Unicode in HTTP streams from by way of Martin Duerst on 2001-05-16 (www-international@w3.org from April to June 2001)

From: by way of Martin Duerst <Paul.Deuter@plumtree.com>
Date: Wed, 16 May 2001 10:27:42 +0900
To: www-international@w3.org
Message-Id: <4.2.0.58.J.20010516102734.0377b100@sh.w3.mag.keio.ac.jp>

To Whom This May Concern,
I am writing this email to suggest the need for an explicit encoding format
to specify a Unicode codepoint in an HTTP stream.

Some recent proposals suggest that to encode a character as Unicode, first
convert to UTF-8 and then format each octet as %HH and send it out.  My
experience with query strings, cookies, and form data is that user agents do
not encode first in UTF-8 before formatting octets as %HH.  Rather I have
found that the %HH format is context sensitive and is an agreement between
the sender and the receiver.  Only when a page is specifically sent down to
a user agent in UTF-8, will the user agent return data in the %HH format in
UTF-8.  Since most html pages are still in character sets other than UTF-8,
this means that the usage of the %HH format to mean UTF-8 is quite rare.

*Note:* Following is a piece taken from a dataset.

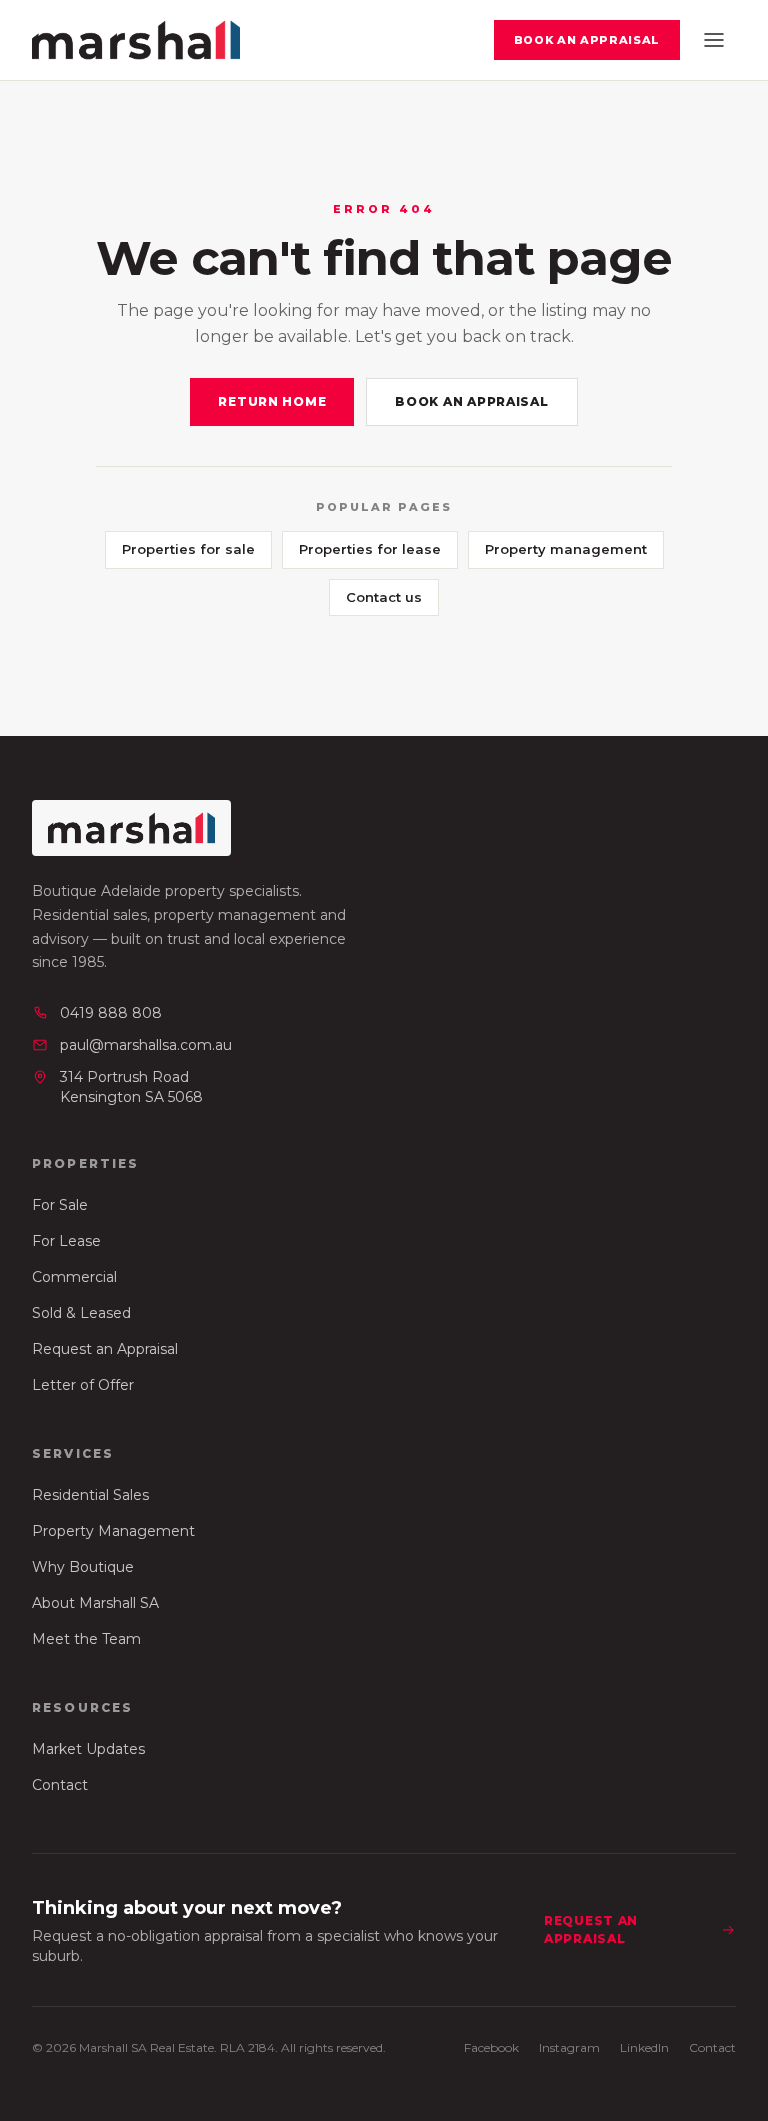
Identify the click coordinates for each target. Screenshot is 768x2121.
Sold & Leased (81, 1313)
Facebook (491, 2047)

Since the %HH format seems already to be widely used to encode "any"
character set, I cannot see how any software will be able to change over and
start interpreting %HH as UTF-8.

Rather it seems to me that what is needed is an new HTTP encoding that
explicitly indicates a Unicode codepoint analogous to the &#xHHHH; format
that what invented for this very purpose for HTML.  In my investigations, I
have already seen that some user agents will encode Unicode using the %uHHHH
format.  I have also seen that some servers already interpret %uHHHH as
Unicode.  Since the %uHHHH format is not currently an allowed sequence in
HTTP - I believe that it could be adopted as an extension to the current
HTTP specification.  (This belief is partially bolstered by the knowledge
that some servers already interpret %uHHHH as a Unicode codepoint.)

But whatever format is chosen, I think we need a format and I don't see the
%HH ever being implemented as such because too much existing web software
would break.

Regards,
Paul Deuter
Plumtree Software
paul.deuter@plumtree.com

Received on Tuesday, 15 May 2001 21:48:54 UTC